In 2003, the University of West Georgia acquired 250 acre from the city of Carrollton for the purpose of creating a stadium and athletic complex. Such a facility would serve a dual role: give the UWG sports teams a facility that they could use, and aid the university in attracting additional students. The funding for this venture was made possible through private donations and increased student fees approved by the Student Government Association.

During the summer of 2008, construction began on this facility and, in the fall of 2009, the University Stadium opened. The stadium seats roughly 9,600, providing ample space for any sporting or entertainment event. Additionally, the new athletic complex includes a stadium and practice field for the Wolves’ soccer program, a new softball stadium and a women's field house with locker-room facilities for women's sports. There are plans to relocate Cole Field from its current location beside the Biology Building to the Athletic Complex.

On October 4, 2014, the University Stadium hosted its first Top-25 matchup in its 6-year history. The game was between the then #24 UWG Wolves and the #22 UWA Tigers. It was the first time that Coach Will Hall faced his former team. The final scored showed just how tough of a game it would be as UWG edged out UWA 26–17. It was UWG's first win in the series after 5 previous tries.

===The Coliseum===
The Coliseum is an on-campus indoor arena in Carrollton, Georgia. It is primarily used for basketball and volleyball, and is the home field of the University of West Georgia. The arena holds 6,475 spectators and opened in 2009. The total construction cost was $24.7 million.

The concourse level of the facility includes a two-story lobby that offers an area for event pre-function gatherings. The concourse level also features concession stands and restrooms.

The lower level of the facility houses the floor of the arena, spacious locker rooms for the men and women basketball teams, the volleyball team, visiting teams, and referees.
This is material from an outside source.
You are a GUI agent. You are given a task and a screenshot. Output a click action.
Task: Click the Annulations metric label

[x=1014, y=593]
Additionally, this level includes a trainer's facility. The Coliseum has a maple wood floor surrounded by seating and a four-sided, state-of-the-art video scoreboard suspended over center court.

The upper level includes three large skyboxes for UWG officials, boosters, and friends to gather during events.

The Coliseum hosts UWG commencement ceremonies, concerts, and other various events. The Georgia High School Association Class AAAAA and AAAA boys' and girls' basketball quarterfinal round of the playoffs are also held at this facility annually.

In July 2021, the Coliseum floor was redone in accordance with the change in the three-point line for NCAA Basketball contests. The new design and finishing was done by CBA Sports, a company led by NBA legend Dominique Wilkins.